Sunday, July 4, 2010

As we celebrate our independence

Today is a good day to sit down, just for a few moments (and given the hour, perhaps tomorrow sometime) to read and recall the founding documents of our nation and the times and persons that brought them forth.

The Declaration of Independence tells a tale of a nation in bondage, restates the fundamental right of all persons "That whenever any Form of Government becomes destructive of these ends, it is the Right of the People to alter or to abolish it, and to institute new Government, laying its foundation on such principles and organizing its powers in such form, as to them shall seem most likely to effect their Safety and Happiness."
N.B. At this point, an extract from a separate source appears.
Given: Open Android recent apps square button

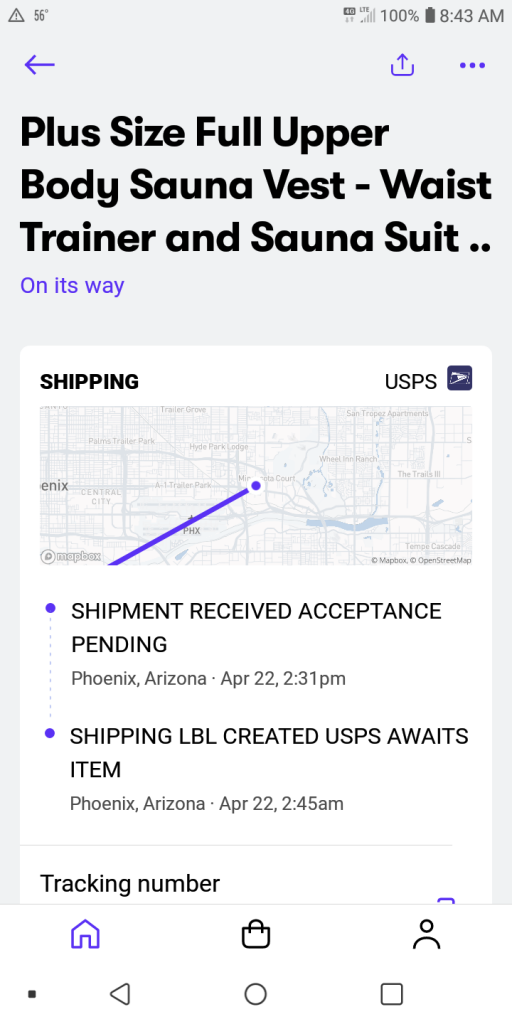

It then offers a checklist of offenses that our founders considered worthy of such a dangerous course of action - a checklist that would qualify as a "good start". We would do well to review that list every year and compare it against our current state of government.

Even today, the document is a fiery declaration of fundamental rights and worthy of review...and my fondest hope is that our nation never again faces such desperate times.

Our Constitutions, that of the United States and of the State of Washington, also are worthy of at least that annual review. Are our leaders playing by the rules? Are the rules still good ones? And if the answer to either is "no", then what is to be done?

Read the Constitutions. Then the Bill of Rights, and then the remaining 17 Amendments passed (and sometimes repealed) over 234 years that have changed the Constitution of the United States (the WA Constitution online is updated annually), and finally the Amendments that remain unratified to see the changes that were proposed yet did not fly... and in the case of the older ones...contained no "expiration date" so could be ratified over 200 years after their original passage through Congress - not unlike the 27th, passed in 1789 and ratified in 2002.

Once a patriotic holiday, today Independence Day has been largely supplanted by "4th of July" celebrations - with frequently meaningless fireworks displays (though I do not begrudge them), little emphasis on history, and rather more on beer and barbecue.

Take a few moments, read, and go forward. Seems unlikely to do any harm, and a fair bet to do some good. Certainly not much effort to honor those who bet their lives on a fragile proto-nation when they signed the Declaration all those years ago.